What this is
- This analysis examines how changes in cardiovascular (CV) risk factors due to exenatide relate to cardiovascular outcomes in the EXSCEL trial.
- Exenatide, a GLP-1 receptor agonist, was tested for its effects on major adverse CV events and mortality over a median follow-up of 3.2 years.
- The study utilized simulations and mediation analyses to assess the impact of modifiable risk factors on observed CV outcomes.
Essence
- Modifications in conventional CV risk factors due to exenatide only modestly explain the observed cardiovascular outcomes in the EXSCEL trial, except for heart failure and myocardial infarction.
Key takeaways
- Simulation analyses showed that changes in risk factors accounted for 67% of the observed risk reduction in hospitalization for heart failure and 200% for myocardial infarction, indicating a strong association.

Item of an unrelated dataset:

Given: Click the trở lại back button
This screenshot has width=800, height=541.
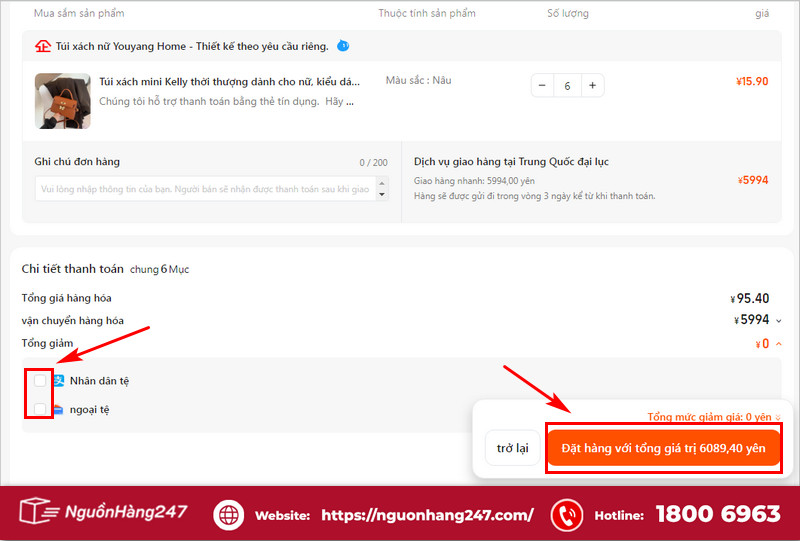Looking at the screenshot, I should coord(512,448).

- For major adverse cardiovascular events, all-cause mortality, cardiovascular death, and stroke, the explained proportions were much lower, at 29%, 15%, 18%, and 29%, respectively.

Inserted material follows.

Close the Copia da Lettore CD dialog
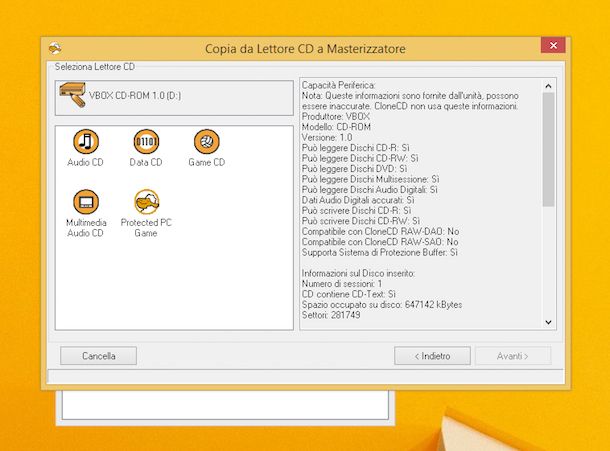 tap(552, 46)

- Causal mediation analysis revealed that changes in common risk factors like HbA, blood pressure, and weight did not mediate the effect of exenatide on all-cause mortality.
Caveats
- The model used for simulations overestimated absolute event rates for all-cause mortality by more than 150%, indicating potential limitations in predictive accuracy.

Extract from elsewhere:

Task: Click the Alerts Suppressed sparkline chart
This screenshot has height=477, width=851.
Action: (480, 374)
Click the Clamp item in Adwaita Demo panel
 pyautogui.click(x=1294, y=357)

- Missing data and the post-hoc nature of the analysis may introduce biases, limiting the ability to draw definitive conclusions about causation.
AI simplified
Research insights
What is currently known about this topic?
Glucagon-like peptide-1 receptor agonists (GLP-1 RAs) affect cardiovascular (CV) outcomes via multiple mechanisms. GLP-1 RA therapies have been shown to have beneficial effects on CV disease, mortality, and kidney outcomes in people with type 2 diabetes.
What is the key research question?
To what degree do the observed changes in modifiable CV risk factors induced by once-weekly use of the GLP-1 RA exenatide explain observed differences in CV event rates between the drug and placebo arms of the Exenatide Study of Cardiovascular Event Lowering (EXSCEL)?
What is new?
Simulation and mediation analyses of EXSCEL both suggested observed changes in conventional CV risk factors induced by once-weekly exenatide explain only a modest proportion of the observed CV outcomes.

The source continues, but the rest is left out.